I'm all mouth and no trousers..I don#'t want you to worry...
I'm going to re=evaluate everything tomorrow. I just want to be sure everyone will be ok even if I'm not there...

OP posts:
jasper · 09/02/2009 02:32

too late - I am worried!
NO everyone will not be ok if you are not there.

You don't have to feel this way.It's an illness , and it is a matter of finding the right treatment.
CBT is good for treating depression with an anxiety component.

Are you on meds at the mo?
If so it doesnot sound like they are working

fuckedup · 09/02/2009 02:33

am, going to look at everything again tomorrow....
Thank you for chatting with me = believe it or not, I'd rather find a way out of this...and I am going to try...
x

OP posts:
fuckedup · 09/02/2009 02:36

Am on 40 mg of fluxetne but I don't think it's working...I heard they had pills tailored for anxiety but I didn't want to ask as it would seem ike I'm ordering from a menu!

OP posts:
jasper · 09/02/2009 02:37

that's better.
There IS a way out.
I will be checking up on you tomorrow!
x

fuckedup · 09/02/2009 02:40

Thanks X ! I seriously want to beat tbis but I just feel beaten down. I'm not often on MN any more but I will check in to let you know I'm okay...I'l sort it out...
xx

OP posts:
jasper · 09/02/2009 02:41

How long you been on that drug and dose? if for more than a few weeks they are not having the desired effect if you are wishing you were dead
.
If less give them a bit longer.
You absolutely can effectively order off a menu till you find the drug and dose that is effective.

BBBee · 09/02/2009 02:43

good luck with everything.

i hope you can get some rest.

SuperBunny · 09/02/2009 02:44

Hello, read this and didn't want to not post.

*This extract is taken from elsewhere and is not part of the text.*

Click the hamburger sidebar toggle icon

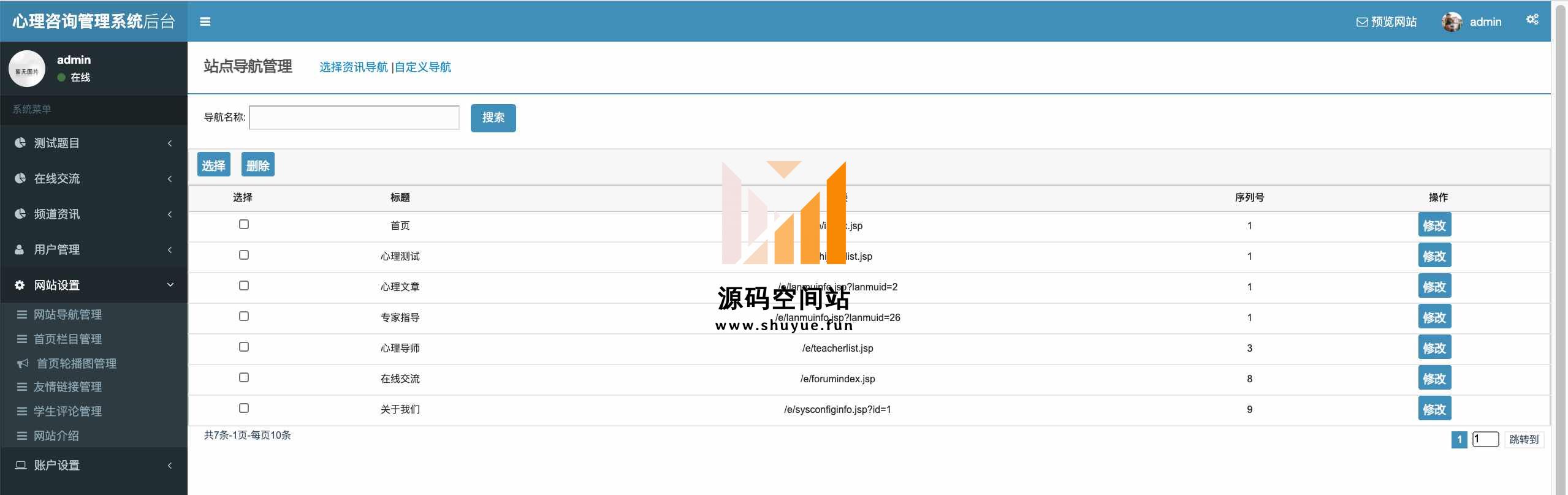click(x=205, y=21)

I have also been in your situation. Am not sure I can say anything to make you feel better but the feelings will subside. It's hard to remember that when they are consuming you but, it will pass eventually.

BBBee · 09/02/2009 02:44

are you still up or are you planning on going to bed?

jasper · 09/02/2009 02:47

Chatting to you has reminded me of something I had forgotten.

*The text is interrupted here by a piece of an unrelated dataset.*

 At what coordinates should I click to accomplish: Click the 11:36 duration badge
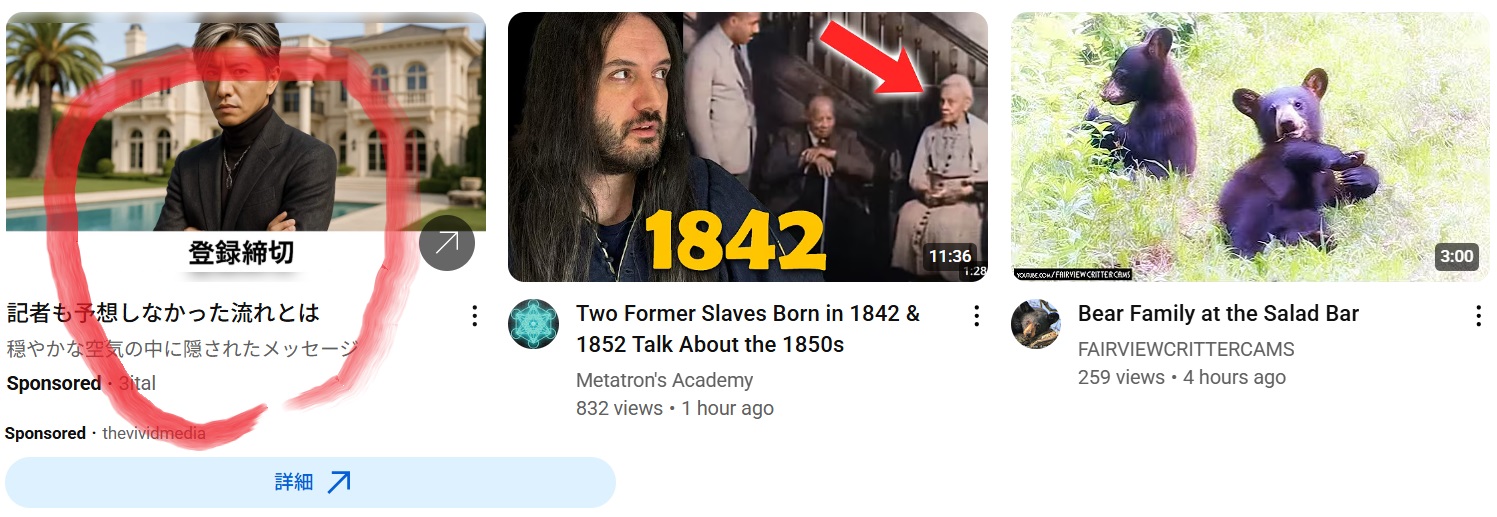coord(949,257)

At my worst used to lie in bed and will my vital organs to shut down so I would die! needless to say my body would not cooperate with this plan.

It is funny looking back but at the time it was just dreadful.

SuperBunny · 09/02/2009 02:51

Does anyone actually know how you feel? I know you said friends think you dwell on things too much but do they know you feel like this?

jasper · 09/02/2009 11:27

fuckedup, are you there?

How are you feeling today?

fuckedup · 09/02/2009 13:07

Hi Jaspar, hi all.

I'm so sorry about last night - I just felt so awful.
I feel better today and I wouldn't do anything stupid - I'm sorry if I worried you.

I have my first CBT tomorrow and I will try and explain how bad I am feeling at the moment.

Friends know I suffer with depression, but I don't think they know how bad it gets sometimes.

Thanks for all your kind words . I am going to take steps to get better.

OP posts:
SuperBunny · 09/02/2009 14:31

Good luck fuckedup - I'm glad you are feeling less bad this morning.

BBBee · 09/02/2009 16:48

hi FU

glad to hear you are feeling better. keep checking in or start another thread for support, lots of people have been / are going through similar things.

there is great support on here.

jasper · 09/02/2009 22:13

hey FU so glad you are not in the same dark place today.

No need to aplologise.

hope you can get help.
Good luck with the CBT tomorrow.

I have done CBT. It did help although I was on the road to recovery at that point thanks to medication.